To the supermarket without fear
After a peak in inflation in December 2023 (+25.5%) in the wake of the brutal devaluation, inflation began a gradual but constant deceleration: +13.2% in February, +8.8% in April , since May less than 5%, and since October less than 3%.
Collateral victims of this budgetary austerity: purchasing power, employment – more than 250,000 formal positions lost, according to labor registers – and economic activity, which have mired in recession an Argentina where poverty was affecting in the first half of 52, 9% of the population.

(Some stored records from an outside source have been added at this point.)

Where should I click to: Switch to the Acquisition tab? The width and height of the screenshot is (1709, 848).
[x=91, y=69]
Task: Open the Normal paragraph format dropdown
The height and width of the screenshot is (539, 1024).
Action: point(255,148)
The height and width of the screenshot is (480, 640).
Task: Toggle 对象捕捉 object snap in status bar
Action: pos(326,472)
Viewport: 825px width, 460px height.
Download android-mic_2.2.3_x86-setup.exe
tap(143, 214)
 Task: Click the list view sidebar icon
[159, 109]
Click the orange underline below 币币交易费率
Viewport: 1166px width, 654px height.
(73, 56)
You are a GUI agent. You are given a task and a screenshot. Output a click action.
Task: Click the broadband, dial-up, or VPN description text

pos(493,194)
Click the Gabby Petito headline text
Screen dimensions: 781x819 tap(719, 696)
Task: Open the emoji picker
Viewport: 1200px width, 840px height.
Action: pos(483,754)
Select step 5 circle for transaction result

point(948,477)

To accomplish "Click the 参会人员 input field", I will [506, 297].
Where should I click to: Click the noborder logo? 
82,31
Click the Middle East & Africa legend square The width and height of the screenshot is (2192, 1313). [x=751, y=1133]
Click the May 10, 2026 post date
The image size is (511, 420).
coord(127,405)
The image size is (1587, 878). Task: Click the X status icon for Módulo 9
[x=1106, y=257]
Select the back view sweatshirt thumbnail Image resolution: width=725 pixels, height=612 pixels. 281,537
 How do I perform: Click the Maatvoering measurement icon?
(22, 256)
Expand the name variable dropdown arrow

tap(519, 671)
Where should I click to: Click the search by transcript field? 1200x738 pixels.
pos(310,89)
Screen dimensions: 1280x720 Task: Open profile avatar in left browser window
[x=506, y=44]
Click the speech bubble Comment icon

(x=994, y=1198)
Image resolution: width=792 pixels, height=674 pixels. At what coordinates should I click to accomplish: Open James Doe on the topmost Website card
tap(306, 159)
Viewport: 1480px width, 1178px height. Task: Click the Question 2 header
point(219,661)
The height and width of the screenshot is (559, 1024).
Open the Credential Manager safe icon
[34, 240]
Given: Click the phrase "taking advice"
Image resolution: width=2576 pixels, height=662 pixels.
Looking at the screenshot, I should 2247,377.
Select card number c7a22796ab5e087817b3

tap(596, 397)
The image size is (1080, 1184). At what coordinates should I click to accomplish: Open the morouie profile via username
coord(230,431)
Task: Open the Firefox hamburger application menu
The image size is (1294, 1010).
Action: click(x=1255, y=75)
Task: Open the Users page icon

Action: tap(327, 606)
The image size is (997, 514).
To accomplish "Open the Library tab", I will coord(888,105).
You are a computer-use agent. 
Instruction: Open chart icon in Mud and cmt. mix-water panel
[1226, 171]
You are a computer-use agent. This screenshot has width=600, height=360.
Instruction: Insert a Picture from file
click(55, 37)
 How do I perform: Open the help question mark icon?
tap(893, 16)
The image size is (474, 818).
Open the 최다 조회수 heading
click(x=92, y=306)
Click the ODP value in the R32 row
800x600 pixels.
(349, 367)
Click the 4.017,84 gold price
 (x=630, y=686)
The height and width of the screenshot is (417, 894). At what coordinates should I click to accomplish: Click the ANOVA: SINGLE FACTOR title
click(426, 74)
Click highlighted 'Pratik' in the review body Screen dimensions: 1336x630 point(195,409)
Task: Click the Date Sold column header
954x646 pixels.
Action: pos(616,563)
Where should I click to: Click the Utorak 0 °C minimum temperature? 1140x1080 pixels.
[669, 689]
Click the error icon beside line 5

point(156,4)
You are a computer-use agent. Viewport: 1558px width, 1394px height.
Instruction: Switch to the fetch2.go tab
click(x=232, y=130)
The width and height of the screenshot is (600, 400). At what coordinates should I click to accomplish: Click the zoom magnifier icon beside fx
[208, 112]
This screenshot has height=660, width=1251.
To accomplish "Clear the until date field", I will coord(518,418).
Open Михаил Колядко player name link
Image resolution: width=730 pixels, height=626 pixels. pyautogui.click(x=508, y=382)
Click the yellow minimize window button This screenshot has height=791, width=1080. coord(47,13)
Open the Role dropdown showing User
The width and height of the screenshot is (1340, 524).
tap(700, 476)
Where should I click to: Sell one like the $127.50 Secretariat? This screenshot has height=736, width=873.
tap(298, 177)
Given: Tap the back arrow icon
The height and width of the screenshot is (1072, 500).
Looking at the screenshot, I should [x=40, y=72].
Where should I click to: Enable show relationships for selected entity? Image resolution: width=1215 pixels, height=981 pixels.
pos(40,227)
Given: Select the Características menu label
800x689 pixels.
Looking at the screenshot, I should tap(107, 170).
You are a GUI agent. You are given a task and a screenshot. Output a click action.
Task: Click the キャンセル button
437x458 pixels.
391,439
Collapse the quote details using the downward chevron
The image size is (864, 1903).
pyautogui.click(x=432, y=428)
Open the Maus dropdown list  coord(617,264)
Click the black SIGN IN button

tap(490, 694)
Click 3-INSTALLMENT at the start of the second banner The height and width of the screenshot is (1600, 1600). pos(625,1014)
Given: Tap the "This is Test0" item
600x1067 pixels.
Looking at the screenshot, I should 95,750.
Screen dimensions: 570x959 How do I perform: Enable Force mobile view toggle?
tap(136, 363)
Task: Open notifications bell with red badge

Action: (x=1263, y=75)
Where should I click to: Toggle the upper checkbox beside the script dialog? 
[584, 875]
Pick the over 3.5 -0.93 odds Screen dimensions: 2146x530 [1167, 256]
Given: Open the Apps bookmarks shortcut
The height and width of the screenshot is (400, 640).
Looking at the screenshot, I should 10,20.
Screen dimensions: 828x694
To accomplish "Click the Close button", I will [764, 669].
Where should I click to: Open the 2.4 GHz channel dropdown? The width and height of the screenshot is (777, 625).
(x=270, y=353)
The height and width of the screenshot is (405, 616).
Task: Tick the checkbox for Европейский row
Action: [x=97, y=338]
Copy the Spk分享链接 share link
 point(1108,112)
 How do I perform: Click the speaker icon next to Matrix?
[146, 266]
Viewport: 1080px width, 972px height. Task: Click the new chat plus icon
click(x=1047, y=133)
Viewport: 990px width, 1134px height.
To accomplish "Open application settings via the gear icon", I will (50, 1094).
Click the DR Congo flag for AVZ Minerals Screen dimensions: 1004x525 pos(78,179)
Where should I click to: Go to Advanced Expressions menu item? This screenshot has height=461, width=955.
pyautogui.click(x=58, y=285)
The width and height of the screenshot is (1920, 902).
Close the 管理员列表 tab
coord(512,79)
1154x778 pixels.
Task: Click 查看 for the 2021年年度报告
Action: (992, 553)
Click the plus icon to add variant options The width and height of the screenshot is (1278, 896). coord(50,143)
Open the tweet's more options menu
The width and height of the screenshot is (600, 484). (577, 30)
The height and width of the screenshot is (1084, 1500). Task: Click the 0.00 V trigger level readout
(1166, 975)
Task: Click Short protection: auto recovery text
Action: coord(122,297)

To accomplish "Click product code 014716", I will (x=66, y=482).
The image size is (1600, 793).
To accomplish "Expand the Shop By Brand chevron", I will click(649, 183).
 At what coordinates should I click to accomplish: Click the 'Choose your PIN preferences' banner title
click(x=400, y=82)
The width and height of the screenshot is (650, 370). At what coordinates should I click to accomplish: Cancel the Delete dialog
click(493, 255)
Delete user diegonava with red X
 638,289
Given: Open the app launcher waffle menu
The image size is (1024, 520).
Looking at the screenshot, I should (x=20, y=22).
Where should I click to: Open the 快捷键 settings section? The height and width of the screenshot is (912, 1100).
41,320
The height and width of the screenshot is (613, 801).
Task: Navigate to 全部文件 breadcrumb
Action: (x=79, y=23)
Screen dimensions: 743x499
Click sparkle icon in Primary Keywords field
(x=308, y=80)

Poverty has been decreasing in recent months, says the government, citing the -controversial- figure of 38.9%, while the Specialized Observatory of the Catholic University cites a figure slightly below 50%, but recalls that for six years a floor threshold of 33% of poor people seems insurmountable.
The fact remains that many Argentines have been doing their shopping in recent months without the fear of labels jumping from one month to the next, like in 2022 or especially 2023. “I go to the supermarket knowing that what I am going to buy will cost more or less the same as a few months ago,” Sofia Meza, 23, explains to AFP.
More “Chainsaw”
Imperturbable, even triumphant, Javier Milei promised at the end of 2024 that he would continue “full on with the chainsaw” in 2025 in public spending, this time in “geological layers of unjustified state bodies and functions”.
He also promised a recovery in activity in 2025, of 5% (the International Monetary Fund predicts a recession of 3.5% in 2024), facilitated in particular by a stabilized peso. Javier Milei, convinced of a mission against “global socialism”, both economically and politically, was reinforced in his management by the regular satisfaction of the IMF.
In December, he welcomed “the impressive results” of the economic stabilization program over the past year, with “a visible reduction in inflation, a budget surplus, an improvement in international (foreign exchange) reserves”, and a “recovery of activity and real wages” in progress.